Non solo Pechino si auto-flagella, punendo il proprio mercato azionario ma sta colpendo con maoista durezza persino i suoi stessi cittadini, rei forse di continuare a credere nel male necessario del capitalismo finanziario. Più si indebitano per comprare azioni, più Xi Jinping pare impegnato a farle crollare. Perché? Lo mostrano questi altri due grafici:
Fonte: Bloomberg
Fonte: Bloomberg
primo, quanto sta avvenendo a livello politico e regolatorio, la stretta sul mercato, ha fatto crollare al minimo da sette anni il livello di indebitamento per attività estere di M&A di aziende cinesi. Tradotto, un ricatto verso chi fino ad oggi aveva beneficiato dei munifici (e spesso, strategici) investimenti di Pechino: quei flussi di capitale non sono più garantiti. Anzi, il giro di vite regolatorio rispetto a Ipo su mercati esteri opererà da ulteriore freno per la voce FDI (Foreign Direct Investment) riconducibile alla Repubblica popolare.

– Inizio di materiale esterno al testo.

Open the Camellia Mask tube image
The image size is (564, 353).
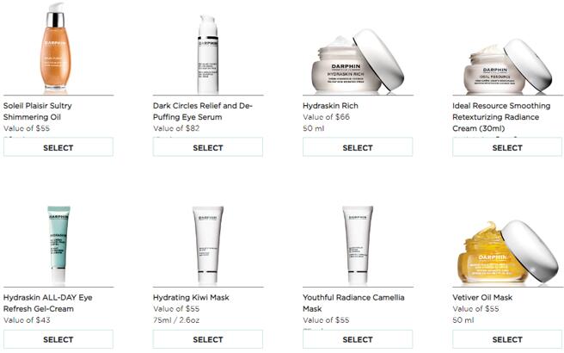point(358,245)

E il secondo grafico mostra la reazione proprio del mercato a questa campagna estiva di Xi Jinping: il rendimento del decennale cinese ha perso 20 punti base da inizio luglio, segnando il calo nello yield più marcato dal febbraio 2020, al picco della pandemia. Insomma, l’auto-flagellazione paga a livello di credibilità dei conti. Ma il messaggio implicito appare ancora più inquietante e inconfessabile: gli investitori paiono confermare la «bontà» delle mosse regolatorie cinesi, consci dell’onnipresenza di bolle sugli assets dovute al Qe perenne. E quindi, quei continui bagni di sangue in Borsa vengono valutati come benefiche purghe dagli eccessi. E non sintomi di un decadimento mortale nei fondamentali.

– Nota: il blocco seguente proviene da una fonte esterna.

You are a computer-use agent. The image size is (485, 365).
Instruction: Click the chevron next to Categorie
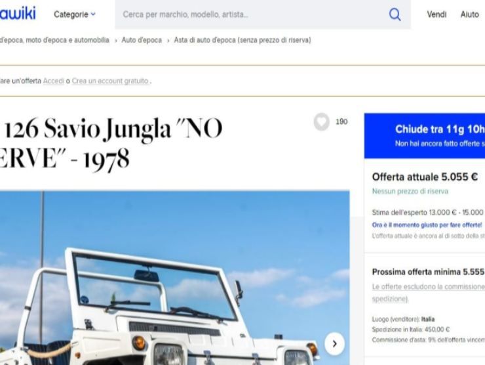click(x=93, y=14)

Insomma, la Cina non sta sgonfiando solo bolle sugli assets. Sta imponendo un modello. E lo sta facendo con la forza tranquilla e silenziosa di chi sa che, dall’altra parte, le munizioni rimaste a disposizione per una guerra simile sono poche. Pochissime. Quasi inesistenti. Tanto che l’unica reazione giunta finora da Washington, a fronte di un indice Golden Dragon del Nasdaq che sta imponendo perdite enormi agli investitori Usa, è stata la nuova normativa della Sec rispetto al potenziale di interferenza governativa cinese nel business delle aziende del Dragone quotate sui mercati Usa. Praticamente, un’aspirina per tentare di bloccare lo sviluppo di una polmonite.

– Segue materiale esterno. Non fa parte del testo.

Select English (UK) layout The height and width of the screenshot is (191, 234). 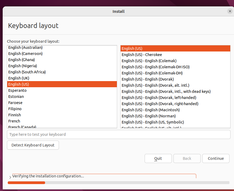19,78
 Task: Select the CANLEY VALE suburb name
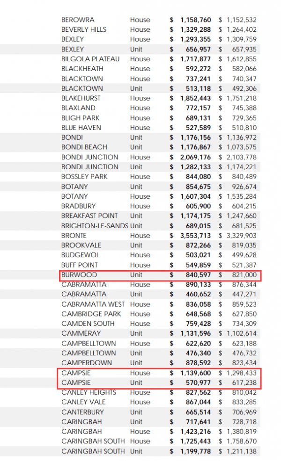click(x=83, y=402)
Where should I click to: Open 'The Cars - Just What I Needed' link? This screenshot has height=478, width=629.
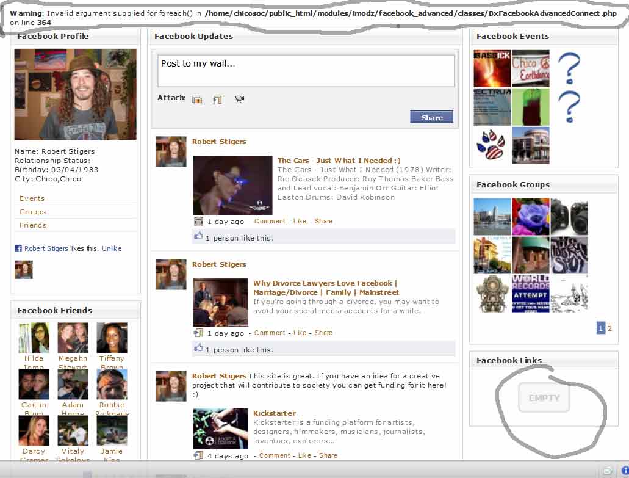(339, 161)
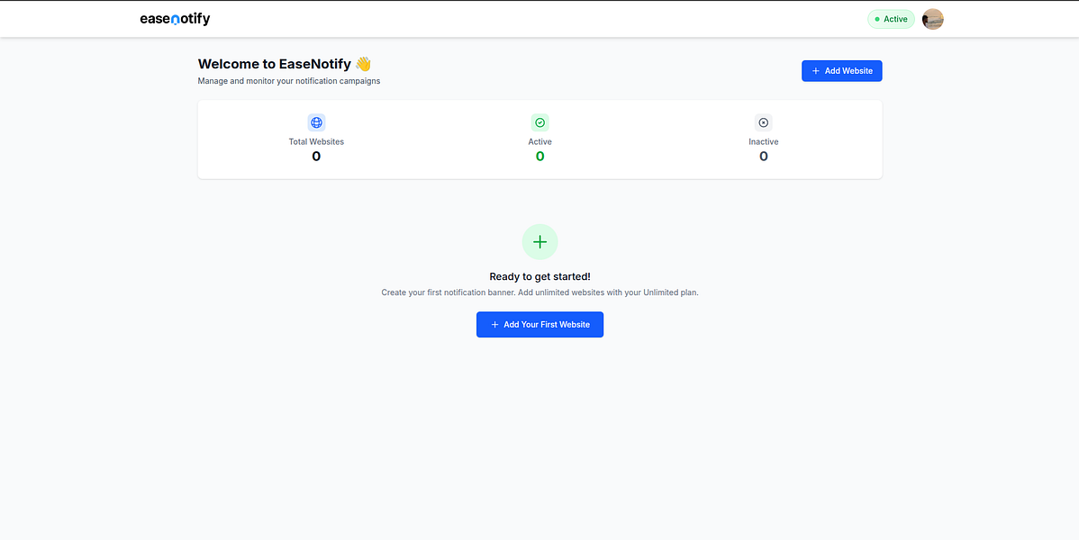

Dall’Europa, in compenso, nemmeno questa ridicola panacea. Silenzio tombale. Anzi, reazioni bilaterali in ordine sparso da parte dei vari governi, in base ai vati livelli di sinofobia dei partiti al potere. Il cosiddetto mondo libero non coglie il carattere epocale della sfida messa in campo da Pechino? O, forse, è costretto ad abbozzare per una ragione tanto semplice, quanto ancora inconfessabile? Ovvero, la presa d’atto della dipendenza del sistema dal Qe perenne, un qualcosa che impone però un regime emergenziale sistemico che garantisca ai governi e alle autorità sovranazionali mano libera e scavalcamenti continui dei limiti e dei confini imposti dagli ordinamenti democratici. Insomma, occorre diventare un po’ cinesi per continuare a monetizzare debito e finanziare deficit? Il processo di trasformazione socio-economico da green pass globale in atto rappresenta forse la prova generale?